National broadband company Internode has launched a download quota 'top up' program that provides its customers with an alternative to excess charges or slower speeds through 'Shaping'.
Internode now allows its customers to purchase extra download 'Data Blocks' on demand, for occasions when they might otherwise exceed their monthly download allowance.
This lets them continue downloading at full-speed without unplanned costs or their speed reduced.
Internode product manager, Jim Kellett, said Data Blocks offered a "win-win" solution.
"This is a customer-friendly alternative to excess fees and dovetails perfectly with Shaping," Kellett said.
"Unlike excess fees, the customer consciously commits to extra costs, so they don't' get a nasty surprise when their bill arrives. It's like topping up prepaid mobile phone credits as, and when, you need a little extra.
"If the customer exceeds their download allowance and prefers to work within the constraints of Shaping, there is no extra cost. If they want their service to remain full-speed, they can buy data blocks. And if their download habits change permanently, of course, they can just change plans."
Internode recorded its 100,000th broadband customer earlier this year.
Launched on July 31, Data Blocks provide customers with a way to instantly 'top up' their monthly download quota.
Customers nearing their monthly quota limit can buy a 'block' of data online to continue surfing without being Shaped - that is, having their speed slowed to 64 or 128 kilobits per second (depending on the plan).
Alternatively, if they are already over quota and subject to Shaping controls, they can buy a Data Block to have Shaping removed and return to normal speed. Data Blocks are purchased 'on demand' and are billed monthly in arrears on a customer's broadband account.
Like the monthly download allowances, Data Blocks must be used within the current month. Prices for Data Blocks range from $5 for one Gigabyte to $90 for 30 Gigabytes.

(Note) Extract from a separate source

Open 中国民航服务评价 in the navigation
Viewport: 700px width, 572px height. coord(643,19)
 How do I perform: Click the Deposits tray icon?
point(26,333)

The Austrailan-owned IP carrier has a network that extends to all major capital cities within Australia, as well as San Jose and Los Angeles in the United States.
The network uses protected clear-channel STM-1 (155Mbit/sec) and STM-4 (622Mbit/sec) SDH bearer circuits between each capital city and between the US and Australia.

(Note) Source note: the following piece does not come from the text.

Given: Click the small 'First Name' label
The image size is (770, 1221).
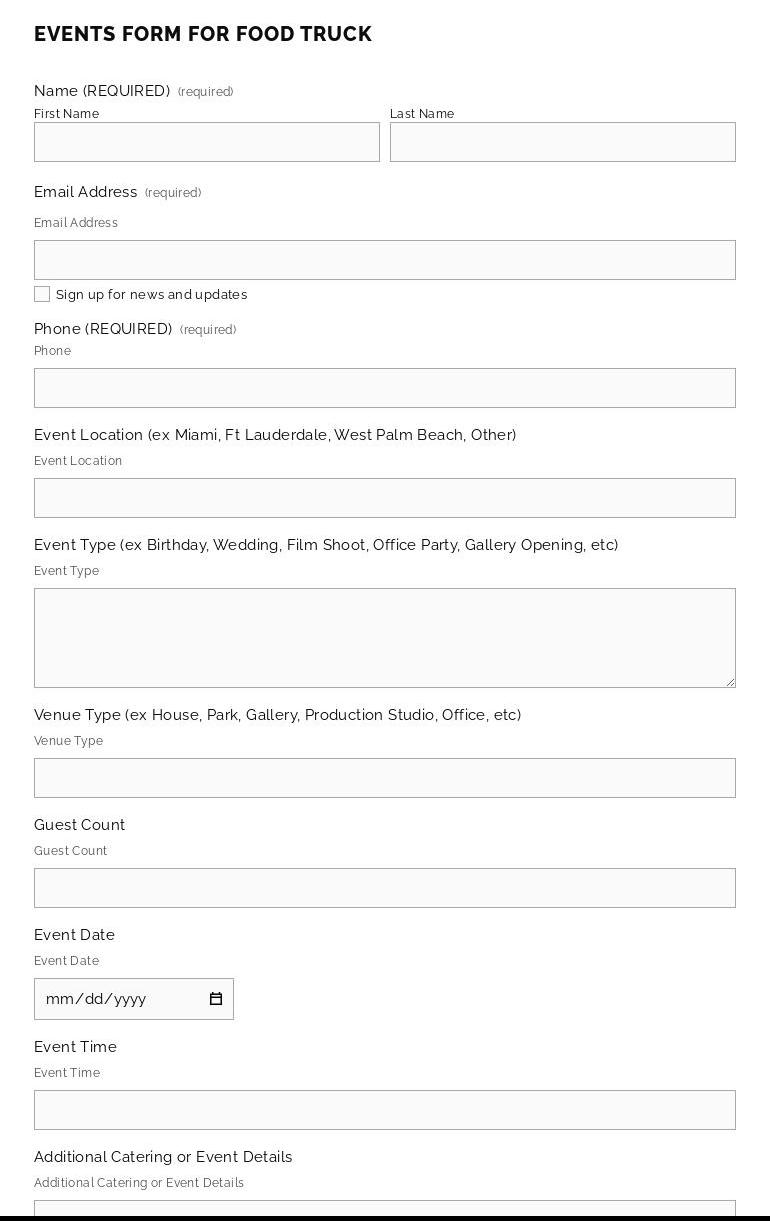Looking at the screenshot, I should pos(66,114).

It also has fail-over capability, which enables the network to 'self-heal' and re-route data via an alternate link in the event of a link failure.
International connectivity from Sydney to the US is via multiple STM-4 (622Mbit/sec) circuits which run on separate segments of the Southern Cross Fibre Optic Cable Network & Australia-Japan Cable Network and land at separate points in both countries.